Estimated Reading Time: 15 Minutes
Facebook Ads Manager has a lot to offer but can get confusing with the many available and updated features so we created this [awesome] Facebook Ads Manager Guide.
Take a look at their New Facebook Advertising Features track record for 2018. Facebook is practically making changes or adding features every month.
Because I know for myself without diligently taking some time to review new features, I can miss things.
Therefore I put together this Facebook Ads Manager guide where I intend to introduce you to every section of the Facebook Ads Manager. (The Facebook Business Manager will have to be the next post 🙂
This (up to date) guide introduces each section with a basic review, and when relevant it links out to specific integrations.

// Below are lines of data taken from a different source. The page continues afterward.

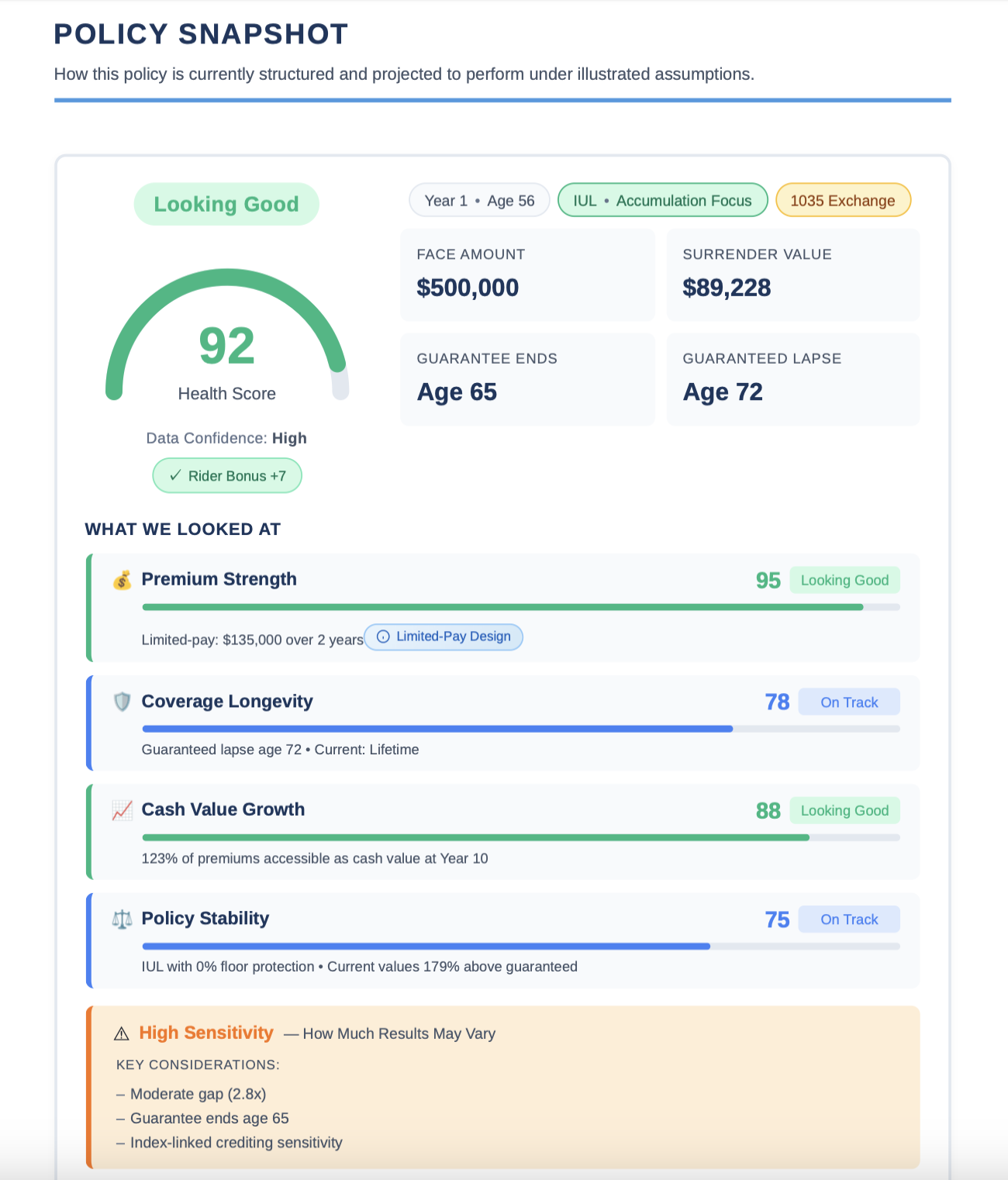Screen dimensions: 1008x1180
Task: Click the warning triangle near High Sensitivity
Action: tap(122, 1033)
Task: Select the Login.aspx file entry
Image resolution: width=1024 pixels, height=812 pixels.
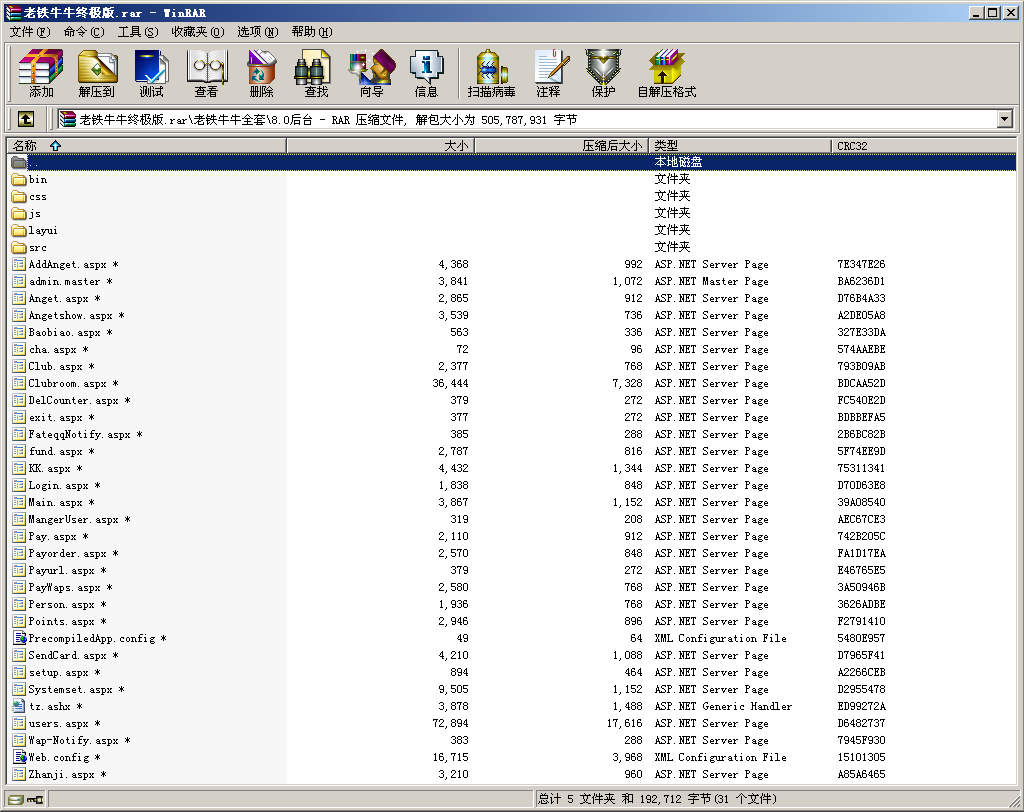Action: 55,486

If you see anything I missed, please let me know on Twitter or in the comments below.
Facebook Ads Manager Tutorial – Table Of Contents
Facebook Ad Account Set Up
Let’s get started with the basics.
You can access or set up your Facebook Ad Account in two ways.

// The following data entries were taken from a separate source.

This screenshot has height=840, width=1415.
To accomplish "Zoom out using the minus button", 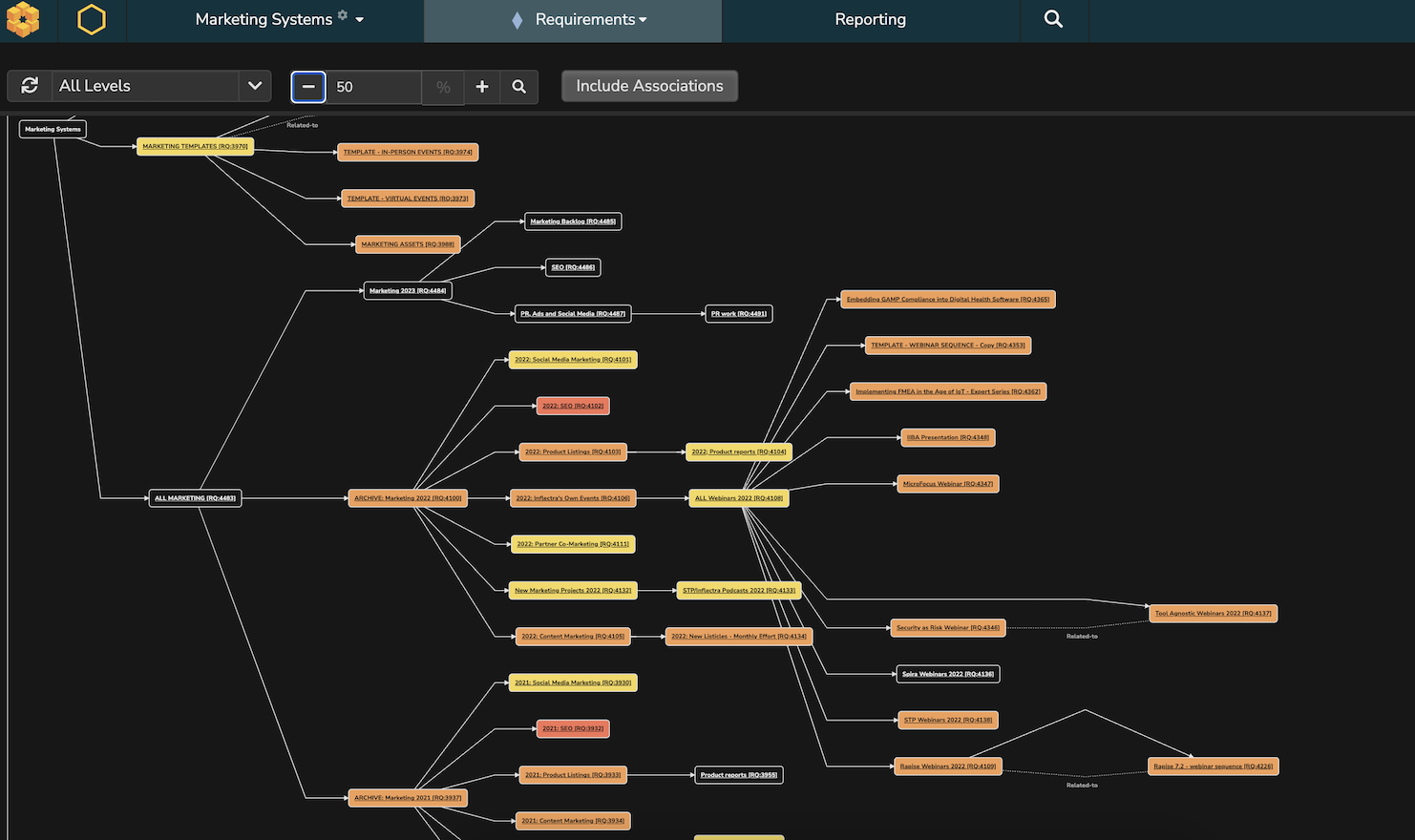I will (x=308, y=87).
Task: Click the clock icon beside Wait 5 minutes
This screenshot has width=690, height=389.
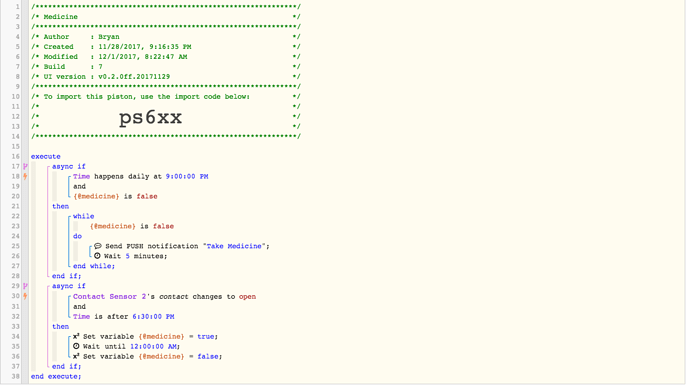Action: pos(97,256)
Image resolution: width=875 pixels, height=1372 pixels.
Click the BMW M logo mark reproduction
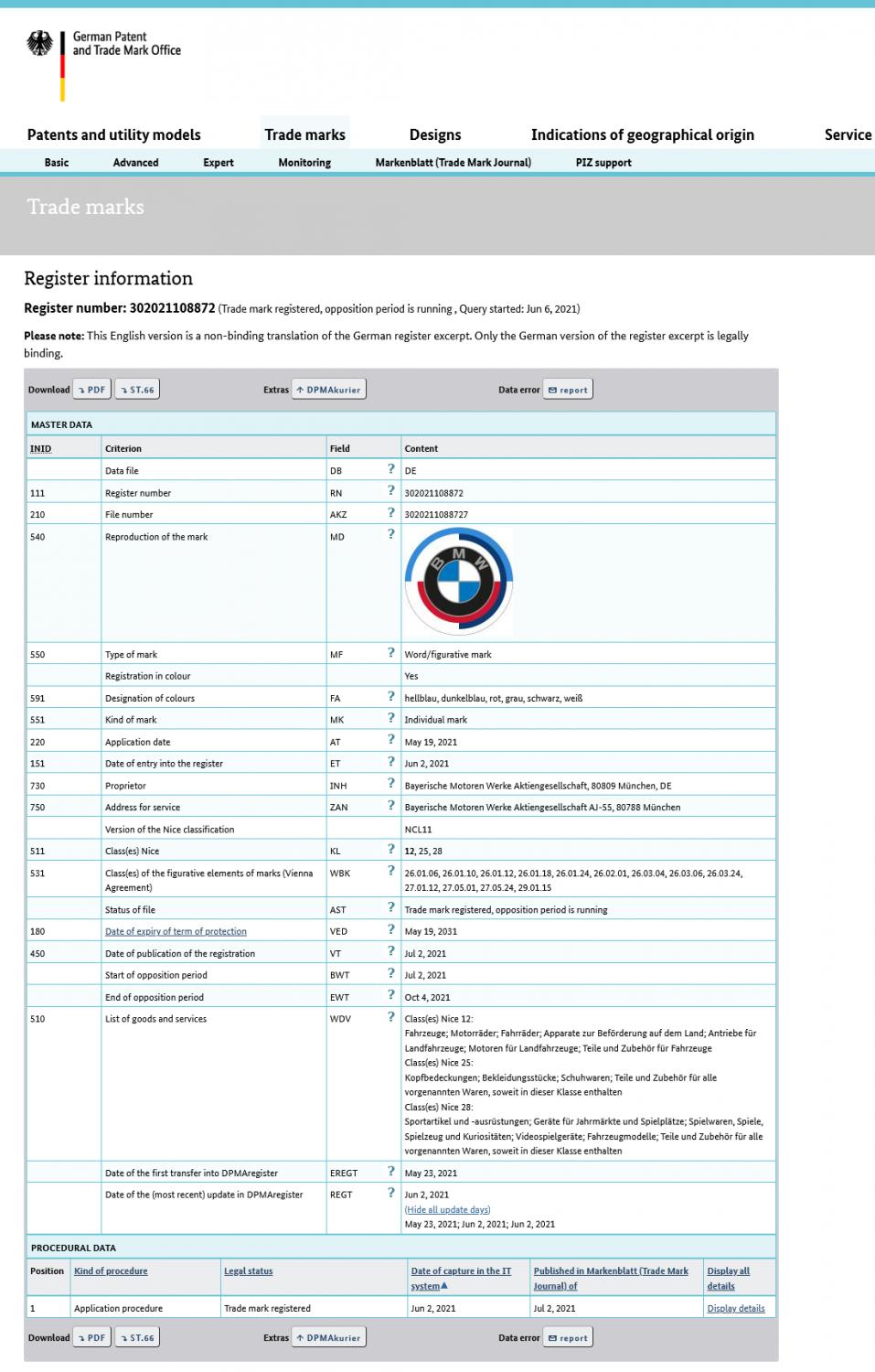[459, 582]
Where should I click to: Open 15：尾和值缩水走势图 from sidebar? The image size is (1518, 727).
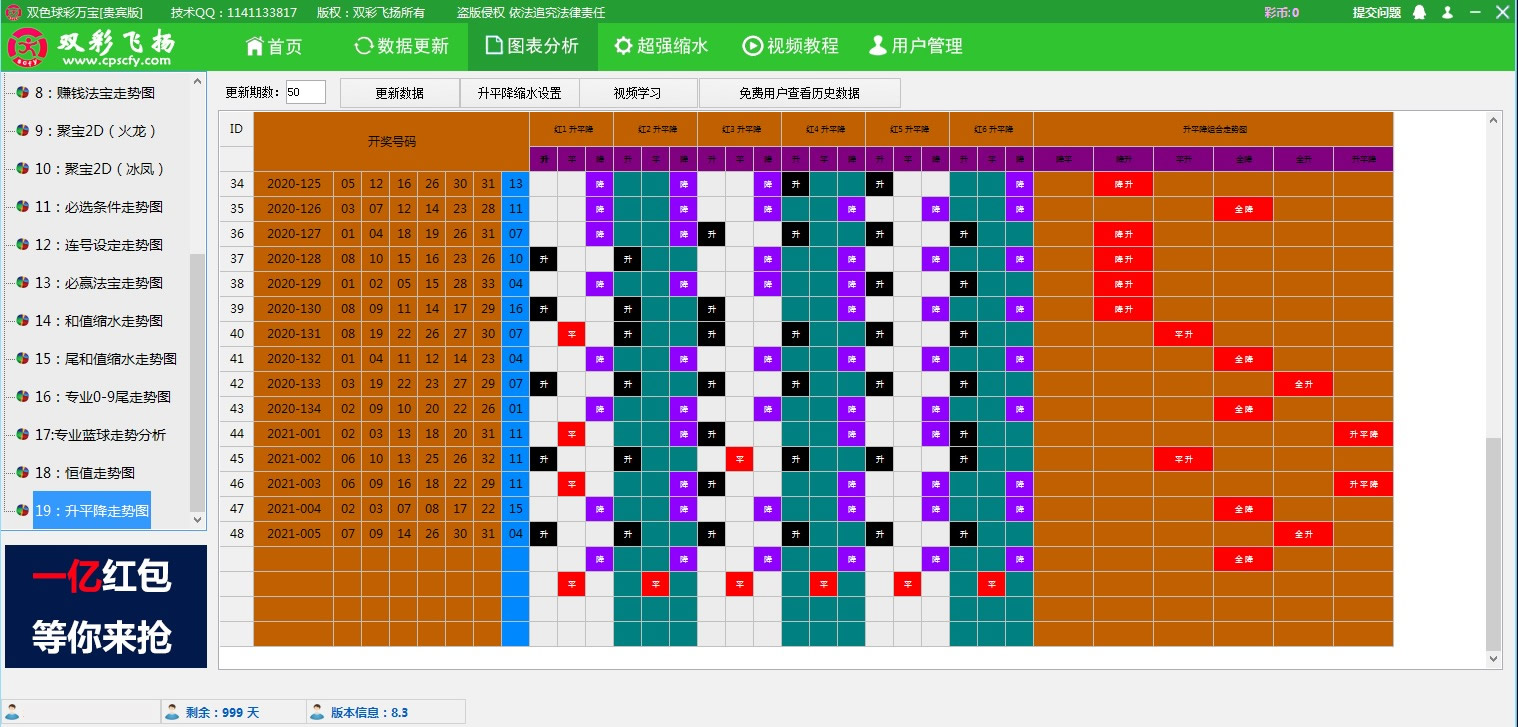(106, 359)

If at any point in the future you will be managing other Ad Accounts I highly recommend you set your account via the Business Manager.
However, I will show you both approaches.
Go to the drop-down next t the ? on the top right of your Facebook menu and select ‘Manage Ads’
You will see a list of personal ad accounts or ad accounts you are added to as an individual.
To access the Facebook Business Manager that you created or have been added to go to https://business.facebook.com/ or in your personal Facebook home page go to the drop-down on the top right and select ‘Business Manager.’
Note: If you do not have one created setting up a Facebook Business Manager is pretty simple and you can follow the steps here.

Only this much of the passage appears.